The most compelling case, Ward v. Gamble , Docket No. CV-08-5017829-S, 2009 WL 2781541 (Conn. Super. July 23, 2009), in which the trial court contemplated whether the plaintiff in that case could maintain a direct action against the other members of the limited liability company, directly addressed whether our common law provides members of limited liability companies with a derivative cause of action. Id., at *3–4. In concluding that the plaintiff could not bring a direct action to remedy alleged harm to the company , the trial court noted that he had to bring those claims as a derivative action on behalf of the company. Id.
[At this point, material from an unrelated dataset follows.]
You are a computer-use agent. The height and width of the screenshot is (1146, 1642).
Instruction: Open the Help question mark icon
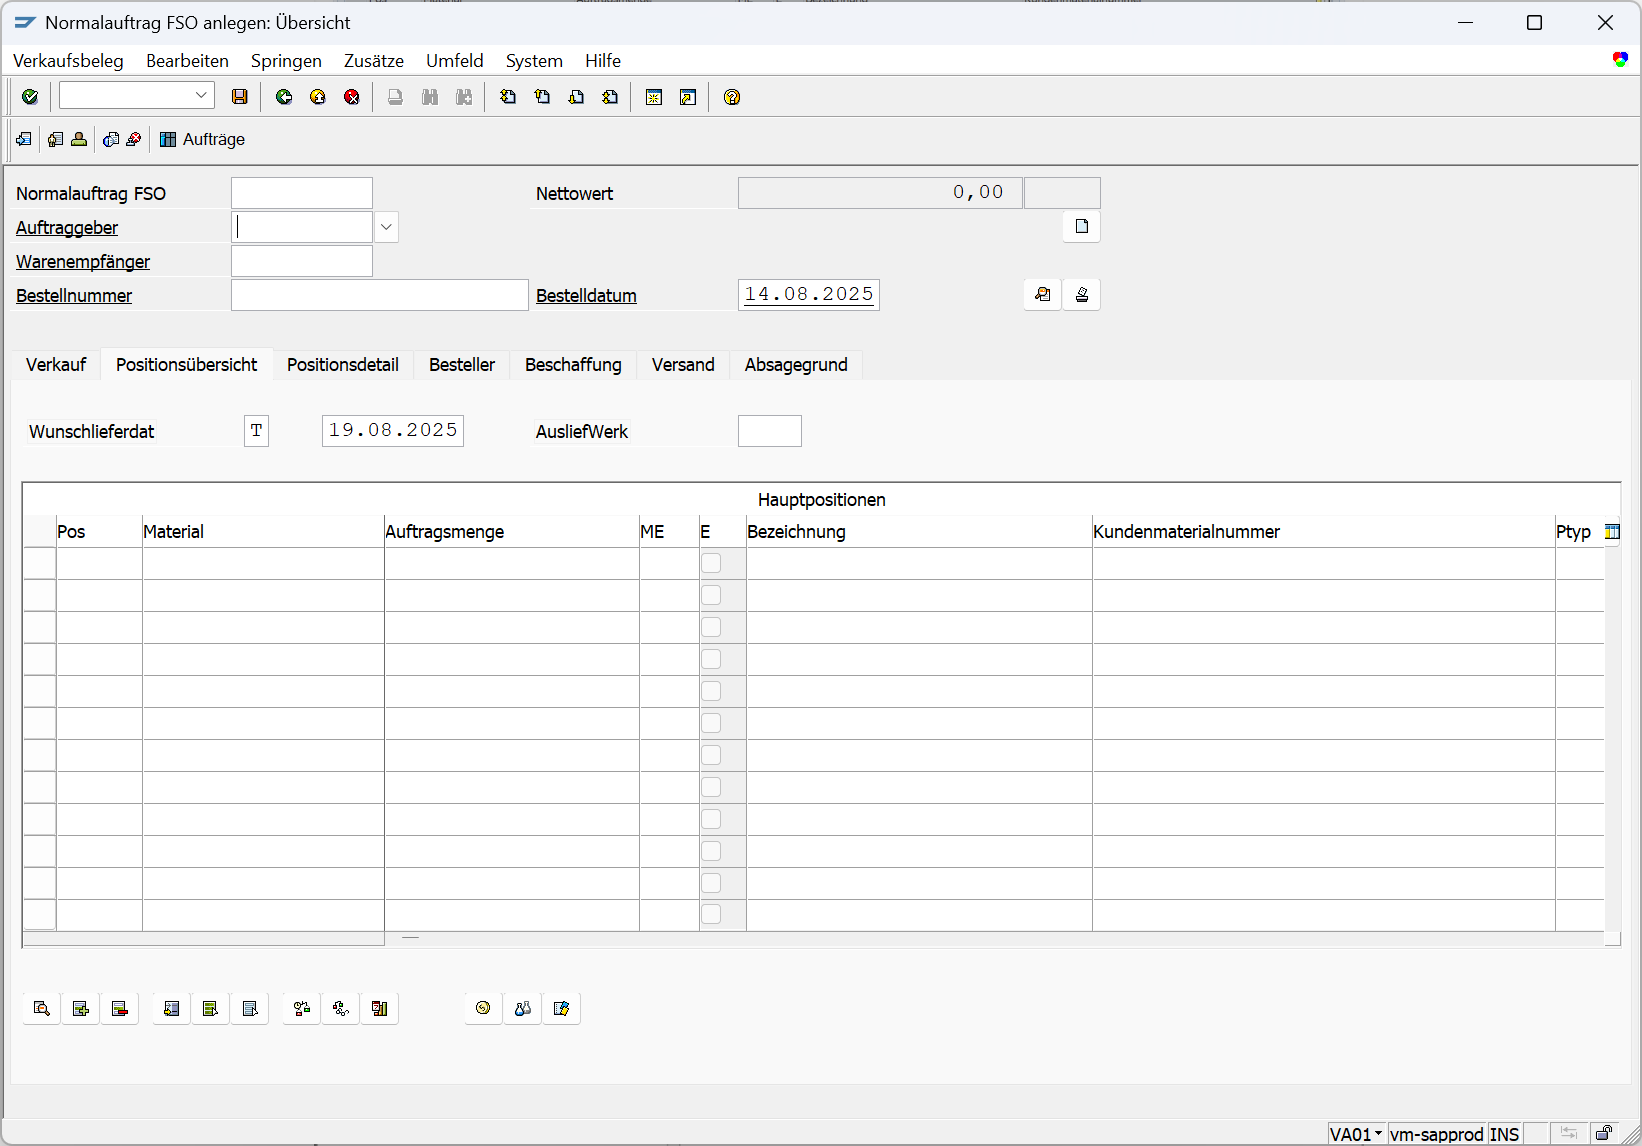click(x=732, y=97)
In reaching that conclusion, however, the trial court recognized that "there is no appellate authority in Connecticut directly addressing the applicability of derivative actions to [limited liability companies]" but, nonetheless, concluded that derivative actions are available to limited liability company members because the decision of "the Appellate Court in Wasko [v. Farley , 108 Conn. App. 156, 947 A.2d 978, cert. denied, 289 Conn. 922, 958 A.2d 155 (2008) ] ... supports [the] conclusion" that, "[if] ... a member may not sue individually for an injury to the [limited liability company] ... [then] the need for a derivative action is virtually self-evident." (Footnote omitted; internal quotation marks omitted.) Ward v. Gamble , supra, 2009 WL 2781541, at *4. Because, as we have explained in this opinion, the CLLCA provided members with the member initiated action, an alternative standing proposition, in which members could collectively bring suit in the company's name, we disagree with the reasoning in Ward . In addition, for the same reasons, we decline to adopt the reasoning in Beckworth v. Bizier , 138 F. Supp. 3d 144 (D. Conn. 2015), in which the United States District Court for the District of Connecticut relied on Ward . Id., at 157.
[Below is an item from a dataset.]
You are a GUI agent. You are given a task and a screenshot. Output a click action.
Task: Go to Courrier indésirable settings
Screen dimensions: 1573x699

But see In re Patel , 536 B.R. 1, 16 (Bankr. D.N.M. 2015) ("The fact that [New Mexico's member initiated action section] does not address whether a claim is direct or derivative does not mean the legislature intended to dispense with long-standing [common-law] principles governing shareholder/member derivative actions.... The [c]ourt will therefore apply principles of common law governing corporations—and in particular New Mexico law—to determine whether [the plaintiffs'] claims [were] direct or derivative." [Citation omitted.] ).
B
Direct Standing
We next address whether the trial court incorrectly determined that the plaintiff had standing to bring direct claims alleging breach of fiduciary duty and breach of the implied covenant of good faith and fair dealing against Briner and Revere Capital TX for failure to repay one of his loans, the LR Global bridge loan. The defendants claim that, because Saunders Capital made the investment at issue, the plaintiff lacked standing to bring a direct claim seeking repayment, as he lacked a distinct and separate injury from the company. According to the defendants, therefore, we should reverse the trial court's judgment as to those claims because the plaintiff was required to bring the action on behalf of Saunders Capital. The plaintiff acknowledges the general rule prohibiting a member of a limited liability company from bringing a direct action when seeking to recover for a harm suffered by the company. He argues, however, that the general rule should not apply because he financed the loan with his personal capital through his wholly owned company. The plaintiff, therefore, asks this court to conclude that he satisfies the requirements for direct standing regardless of his use of Saunders Capital as a conduit. We conclude that, in the present case, the trial court correctly concluded that the plaintiff had standing to bring direct claims with respect to the LR Global bridge loan.
The defendants claim that the plaintiff would have had to bring a derivative action on behalf of Saunders Capital. Because this court concludes, however, that our legislature did not provide for and our common law did not recognize a derivative cause of action for limited liability companies at the time the plaintiff filed his action, we observe that, were this court to conclude that the plaintiff lacked direct standing, the proper procedure for bringing an action on behalf of Saunders Capital under the CLLCA would have been for the plaintiff to bring an action in the name of Saunders Capital under § 34-187.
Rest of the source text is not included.